A safety investigation focused on the San Francisco’s Golden Gate Bridge concluded with several recommendations which have a good portion of the city’s biking community up in arms. An expert hired to report on the quality of bicycle and pedestrian safety measures on the iconic bridge recently advised the city to impose a speed limit for bike riders commuting on the bridge’s pathways. According to city officials who support the measure, the speed limit is intended to prevent future bicycle accidents and make the bridge a safer place for everyone.
However, many bikers-especially those who traverse the bridge everyday-say that the speed limit is unnecessary and inconvenient. Many assert that the bridge doesn’t need any extra safety precautions since the number of bike-related accidents that occur there is so minimal. Critics have convinced city legislators to table the motion pending further discussion, but the speed limit continues to spark political interest.
The specific law under consideration would impose a 10 mile per hour speed limit on all bikers as they move across the Golden Gate Bridge. This restriction would move to 5 miles per hour in construction zones and near bridge towers. Biker’s speeds would be monitored using a radar gun, and violating the new speed limit could result in a $100 fine.

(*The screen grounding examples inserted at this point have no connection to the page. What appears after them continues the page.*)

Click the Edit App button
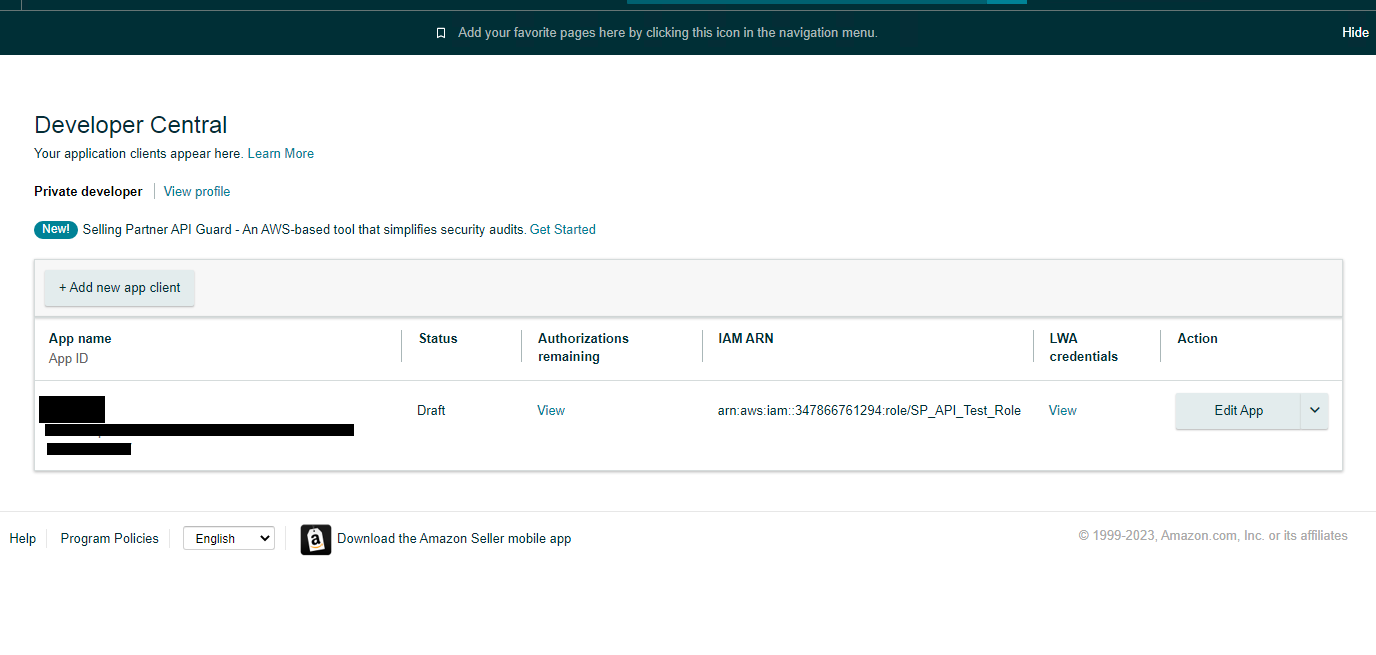1376x655 pixels. coord(1238,411)
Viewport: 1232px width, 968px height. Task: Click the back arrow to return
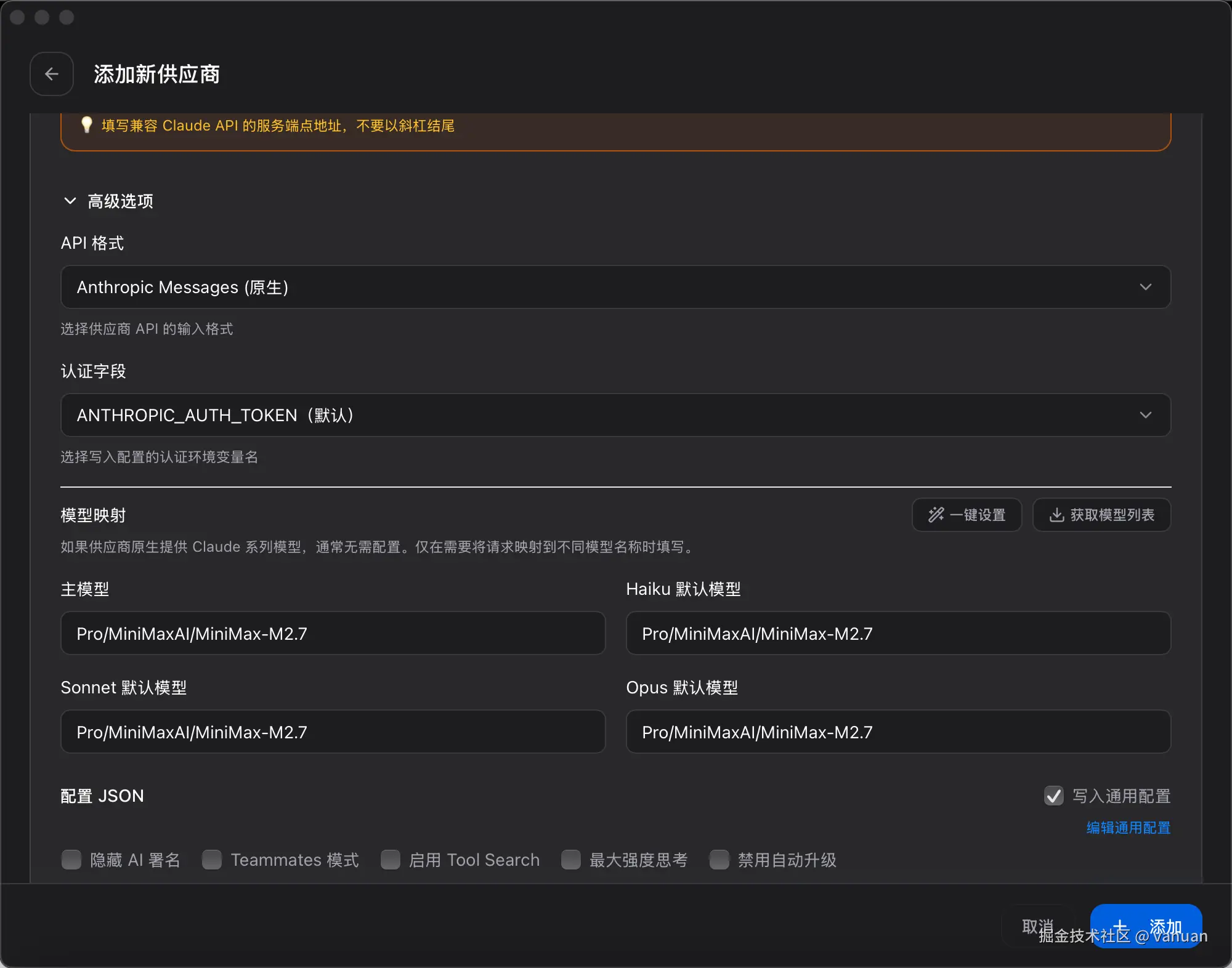click(51, 74)
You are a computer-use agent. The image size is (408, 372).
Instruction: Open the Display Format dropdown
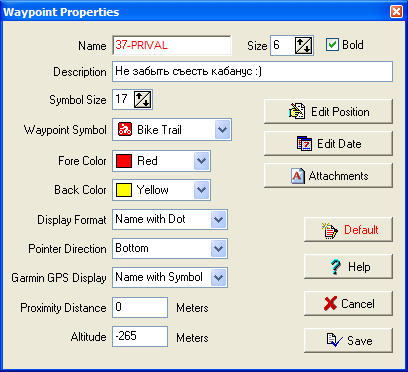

A study revealing that 164 bicycle accidents have occurred on the bridge during the past 10 years-almost 40 percent of which were partially caused by excessive speed-is being cited by both sides of this controversial issue. Proponents of the measure claim that this number could be reduced significantly under the new speed restrictions. Critics, however, believe that the accident rate is too nominal to justify such strong action.
As debate continues, this motion could remain in limbo for a while. However, we will attempt to keep you posted on new developments as they arise.